### Aim
Render every line of the listing below as a JSON list of strings, with one string per line and blank lines omitted.

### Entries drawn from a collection
----
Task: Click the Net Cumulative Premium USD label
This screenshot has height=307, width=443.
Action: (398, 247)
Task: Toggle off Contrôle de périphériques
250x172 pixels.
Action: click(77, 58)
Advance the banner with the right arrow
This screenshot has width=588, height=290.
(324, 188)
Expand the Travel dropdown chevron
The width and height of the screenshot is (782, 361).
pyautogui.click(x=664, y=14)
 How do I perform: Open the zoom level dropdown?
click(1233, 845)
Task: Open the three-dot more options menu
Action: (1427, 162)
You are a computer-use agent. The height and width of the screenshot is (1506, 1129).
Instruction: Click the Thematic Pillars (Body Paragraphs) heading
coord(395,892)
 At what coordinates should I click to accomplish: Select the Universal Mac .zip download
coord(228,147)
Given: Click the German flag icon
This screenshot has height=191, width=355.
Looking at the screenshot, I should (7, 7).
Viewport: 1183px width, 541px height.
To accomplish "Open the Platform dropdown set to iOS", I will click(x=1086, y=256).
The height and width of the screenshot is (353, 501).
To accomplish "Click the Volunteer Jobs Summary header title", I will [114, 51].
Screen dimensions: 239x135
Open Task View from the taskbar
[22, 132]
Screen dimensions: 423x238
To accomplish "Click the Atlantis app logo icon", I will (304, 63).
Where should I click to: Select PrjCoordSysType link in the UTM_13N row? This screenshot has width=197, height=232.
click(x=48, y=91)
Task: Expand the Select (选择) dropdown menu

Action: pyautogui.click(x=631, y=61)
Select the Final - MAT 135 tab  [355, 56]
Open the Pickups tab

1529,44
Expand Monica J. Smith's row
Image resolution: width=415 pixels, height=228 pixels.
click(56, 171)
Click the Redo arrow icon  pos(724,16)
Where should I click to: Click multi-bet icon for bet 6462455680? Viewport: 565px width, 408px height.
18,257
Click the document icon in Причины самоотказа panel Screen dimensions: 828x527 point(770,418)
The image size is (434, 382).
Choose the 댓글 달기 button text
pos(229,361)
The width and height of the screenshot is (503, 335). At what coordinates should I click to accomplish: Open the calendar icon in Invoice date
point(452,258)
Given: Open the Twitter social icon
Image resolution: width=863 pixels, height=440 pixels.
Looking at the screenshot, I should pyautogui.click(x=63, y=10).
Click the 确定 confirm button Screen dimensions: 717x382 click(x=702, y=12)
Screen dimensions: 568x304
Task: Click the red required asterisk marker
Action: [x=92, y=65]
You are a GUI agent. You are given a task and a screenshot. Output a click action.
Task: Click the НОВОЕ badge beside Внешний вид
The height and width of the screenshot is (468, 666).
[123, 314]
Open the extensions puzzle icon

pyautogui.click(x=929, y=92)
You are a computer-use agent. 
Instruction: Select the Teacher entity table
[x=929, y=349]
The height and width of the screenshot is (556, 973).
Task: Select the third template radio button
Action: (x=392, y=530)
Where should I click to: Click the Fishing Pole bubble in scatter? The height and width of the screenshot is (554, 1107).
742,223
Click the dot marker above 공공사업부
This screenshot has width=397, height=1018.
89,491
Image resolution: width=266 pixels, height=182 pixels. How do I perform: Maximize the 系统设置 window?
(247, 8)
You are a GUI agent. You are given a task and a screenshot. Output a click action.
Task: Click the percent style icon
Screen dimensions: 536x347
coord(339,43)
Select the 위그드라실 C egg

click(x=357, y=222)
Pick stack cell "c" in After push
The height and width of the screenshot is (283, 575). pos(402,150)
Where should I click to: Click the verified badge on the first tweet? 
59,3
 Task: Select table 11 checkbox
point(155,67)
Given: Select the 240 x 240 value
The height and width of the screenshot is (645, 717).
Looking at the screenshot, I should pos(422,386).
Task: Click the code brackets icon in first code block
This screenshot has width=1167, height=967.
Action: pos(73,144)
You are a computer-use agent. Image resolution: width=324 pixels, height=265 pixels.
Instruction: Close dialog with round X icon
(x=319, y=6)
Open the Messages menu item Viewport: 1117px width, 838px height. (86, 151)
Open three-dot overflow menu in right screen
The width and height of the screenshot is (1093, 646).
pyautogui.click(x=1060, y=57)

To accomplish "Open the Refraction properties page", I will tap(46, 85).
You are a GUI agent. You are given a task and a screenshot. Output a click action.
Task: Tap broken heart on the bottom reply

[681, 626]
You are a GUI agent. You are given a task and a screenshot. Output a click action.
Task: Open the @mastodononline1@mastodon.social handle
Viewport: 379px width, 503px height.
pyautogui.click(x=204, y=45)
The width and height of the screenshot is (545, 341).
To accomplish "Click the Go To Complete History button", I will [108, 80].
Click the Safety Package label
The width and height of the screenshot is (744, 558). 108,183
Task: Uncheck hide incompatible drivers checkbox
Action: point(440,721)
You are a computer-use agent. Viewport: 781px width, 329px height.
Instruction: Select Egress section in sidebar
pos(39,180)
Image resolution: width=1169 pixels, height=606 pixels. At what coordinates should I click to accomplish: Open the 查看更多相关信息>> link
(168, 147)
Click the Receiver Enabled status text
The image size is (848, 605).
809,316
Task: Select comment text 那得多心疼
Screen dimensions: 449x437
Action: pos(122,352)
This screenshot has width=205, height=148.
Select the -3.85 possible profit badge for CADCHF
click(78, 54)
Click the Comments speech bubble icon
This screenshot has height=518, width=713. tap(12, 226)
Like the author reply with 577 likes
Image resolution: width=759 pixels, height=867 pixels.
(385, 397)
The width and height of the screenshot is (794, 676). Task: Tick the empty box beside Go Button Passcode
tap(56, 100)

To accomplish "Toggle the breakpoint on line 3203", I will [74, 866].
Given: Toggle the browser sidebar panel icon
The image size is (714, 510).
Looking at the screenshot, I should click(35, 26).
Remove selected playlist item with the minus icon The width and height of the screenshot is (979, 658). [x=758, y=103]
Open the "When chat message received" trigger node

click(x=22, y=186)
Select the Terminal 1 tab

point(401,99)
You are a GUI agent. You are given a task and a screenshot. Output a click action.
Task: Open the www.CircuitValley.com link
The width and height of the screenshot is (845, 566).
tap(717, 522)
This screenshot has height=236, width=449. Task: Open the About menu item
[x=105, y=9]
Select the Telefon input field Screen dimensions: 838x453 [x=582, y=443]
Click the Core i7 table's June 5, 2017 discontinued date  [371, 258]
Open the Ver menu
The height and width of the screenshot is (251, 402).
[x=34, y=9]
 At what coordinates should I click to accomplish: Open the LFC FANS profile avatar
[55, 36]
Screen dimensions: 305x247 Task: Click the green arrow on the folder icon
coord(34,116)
----
### Exercise output
[
  "Task: Click the Net Cumulative Premium USD label",
  "This screenshot has height=307, width=443.",
  "Action: (398, 247)",
  "Task: Toggle off Contrôle de périphériques",
  "250x172 pixels.",
  "Action: click(77, 58)",
  "Advance the banner with the right arrow",
  "This screenshot has width=588, height=290.",
  "(324, 188)",
  "Expand the Travel dropdown chevron",
  "The width and height of the screenshot is (782, 361).",
  "pyautogui.click(x=664, y=14)",
  " How do I perform: Open the zoom level dropdown?",
  "click(1233, 845)",
  "Task: Open the three-dot more options menu",
  "Action: (1427, 162)",
  "You are a computer-use agent. The height and width of the screenshot is (1506, 1129).",
  "Instruction: Click the Thematic Pillars (Body Paragraphs) heading",
  "coord(395,892)",
  " At what coordinates should I click to accomplish: Select the Universal Mac .zip download",
  "coord(228,147)",
  "Given: Click the German flag icon",
  "This screenshot has height=191, width=355.",
  "Looking at the screenshot, I should (7, 7).",
  "Viewport: 1183px width, 541px height.",
  "To accomplish \"Open the Platform dropdown set to iOS\", I will click(x=1086, y=256).",
  "The height and width of the screenshot is (353, 501).",
  "To accomplish \"Click the Volunteer Jobs Summary header title\", I will [114, 51].",
  "Screen dimensions: 239x135",
  "Open Task View from the taskbar",
  "[22, 132]",
  "Screen dimensions: 423x238",
  "To accomplish \"Click the Atlantis app logo icon\", I will (304, 63).",
  "Where should I click to: Select PrjCoordSysType link in the UTM_13N row? This screenshot has width=197, height=232.",
  "click(x=48, y=91)",
  "Task: Expand the Select (选择) dropdown menu",
  "Action: pyautogui.click(x=631, y=61)",
  "Select the Final - MAT 135 tab  [355, 56]",
  "Open the Pickups tab",
  "1529,44",
  "Expand Monica J. Smith's row",
  "Image resolution: width=415 pixels, height=228 pixels.",
  "click(56, 171)",
  "Click the Redo arrow icon  pos(724,16)",
  "Where should I click to: Click multi-bet icon for bet 6462455680? Viewport: 565px width, 408px height.",
  "18,257",
  "Click the document icon in Причины самоотказа panel Screen dimensions: 828x527 point(770,418)",
  "The image size is (434, 382).",
  "Choose the 댓글 달기 button text",
  "pos(229,361)",
  "The width and height of the screenshot is (503, 335). At what coordinates should I click to accomplish: Open the calendar icon in Invoice date",
  "point(452,258)",
  "Given: Open the Twitter social icon",
  "Image resolution: width=863 pixels, height=440 pixels.",
  "Looking at the screenshot, I should pyautogui.click(x=63, y=10).",
  "Click the 确定 confirm button Screen dimensions: 717x382 click(x=702, y=12)",
  "Screen dimensions: 568x304",
  "Task: Click the red required asterisk marker",
  "Action: [x=92, y=65]",
  "You are a GUI agent. You are given a task and a screenshot. Output a click action.",
  "Task: Click the НОВОЕ badge beside Внешний вид",
  "The height and width of the screenshot is (468, 666).",
  "[123, 314]",
  "Open the extensions puzzle icon",
  "pyautogui.click(x=929, y=92)",
  "You are a computer-use agent. ",
  "Instruction: Select the Teacher entity table",
  "[x=929, y=349]",
  "The height and width of the screenshot is (556, 973).",
  "Task: Select the third template radio button",
  "Action: (x=392, y=530)",
  "Where should I click to: Click the Fishing Pole bubble in scatter? The height and width of the screenshot is (554, 1107).",
  "742,223",
  "Click the dot marker above 공공사업부",
  "This screenshot has width=397, height=1018.",
  "89,491",
  "Image resolution: width=266 pixels, height=182 pixels. How do I perform: Maximize the 系统设置 window?",
  "(247, 8)",
  "You are a GUI agent. You are given a task and a screenshot. Output a click action.",
  "Task: Click the percent style icon",
  "Screen dimensions: 536x347",
  "coord(339,43)",
  "Select the 위그드라실 C egg",
  "click(x=357, y=222)",
  "Pick stack cell \"c\" in After push",
  "The height and width of the screenshot is (283, 575). pos(402,150)",
  "Where should I click to: Click the verified badge on the first tweet? ",
  "59,3",
  " Task: Select table 11 checkbox",
  "point(155,67)",
  "Given: Select the 240 x 240 value",
  "The height and width of the screenshot is (645, 717).",
  "Looking at the screenshot, I should pos(422,386).",
  "Task: Click the code brackets icon in first code block",
  "This screenshot has width=1167, height=967.",
  "Action: pos(73,144)",
  "You are a computer-use agent. Image resolution: width=324 pixels, height=265 pixels.",
  "Instruction: Close dialog with round X icon",
  "(x=319, y=6)",
  "Open the Messages menu item Viewport: 1117px width, 838px height. (86, 151)",
  "Open three-dot overflow menu in right screen",
  "The width and height of the screenshot is (1093, 646).",
  "pyautogui.click(x=1060, y=57)",
  "To accomplish \"Open the Refraction properties page\", I will tap(46, 85).",
  "You are a GUI agent. You are given a task and a screenshot. Output a click action.",
  "Task: Tap broken heart on the bottom reply",
  "[681, 626]",
  "You are a GUI agent. You are given a task and a screenshot. Output a click action.",
  "Task: Open the @mastodononline1@mastodon.social handle",
  "Viewport: 379px width, 503px height.",
  "pyautogui.click(x=204, y=45)",
  "The width and height of the screenshot is (545, 341).",
  "To accomplish \"Click the Go To Complete History button\", I will [108, 80].",
  "Click the Safety Package label",
  "The width and height of the screenshot is (744, 558). 108,183",
  "Task: Uncheck hide incompatible drivers checkbox",
  "Action: point(440,721)",
  "You are a computer-use agent. Viewport: 781px width, 329px height.",
  "Instruction: Select Egress section in sidebar",
  "pos(39,180)",
  "Image resolution: width=1169 pixels, height=606 pixels. At what coordinates should I click to accomplish: Open the 查看更多相关信息>> link",
  "(168, 147)",
  "Click the Receiver Enabled status text",
  "The image size is (848, 605).",
  "809,316",
  "Task: Select comment text 那得多心疼",
  "Screen dimensions: 449x437",
  "Action: pos(122,352)",
  "This screenshot has width=205, height=148.",
  "Select the -3.85 possible profit badge for CADCHF",
  "click(78, 54)",
  "Click the Comments speech bubble icon",
  "This screenshot has height=518, width=713. tap(12, 226)",
  "Like the author reply with 577 likes",
  "Image resolution: width=759 pixels, height=867 pixels.",
  "(385, 397)",
  "The width and height of the screenshot is (794, 676). Task: Tick the empty box beside Go Button Passcode",
  "tap(56, 100)",
  "To accomplish \"Toggle the breakpoint on line 3203\", I will [74, 866].",
  "Given: Toggle the browser sidebar panel icon",
  "The image size is (714, 510).",
  "Looking at the screenshot, I should click(35, 26).",
  "Remove selected playlist item with the minus icon The width and height of the screenshot is (979, 658). [x=758, y=103]",
  "Open the \"When chat message received\" trigger node",
  "click(x=22, y=186)",
  "Select the Terminal 1 tab",
  "point(401,99)",
  "You are a GUI agent. You are given a task and a screenshot. Output a click action.",
  "Task: Open the www.CircuitValley.com link",
  "The width and height of the screenshot is (845, 566).",
  "tap(717, 522)",
  "This screenshot has height=236, width=449. Task: Open the About menu item",
  "[x=105, y=9]",
  "Select the Telefon input field Screen dimensions: 838x453 [x=582, y=443]",
  "Click the Core i7 table's June 5, 2017 discontinued date  [371, 258]",
  "Open the Ver menu",
  "The height and width of the screenshot is (251, 402).",
  "[x=34, y=9]",
  " At what coordinates should I click to accomplish: Open the LFC FANS profile avatar",
  "[55, 36]",
  "Screen dimensions: 305x247 Task: Click the green arrow on the folder icon",
  "coord(34,116)"
]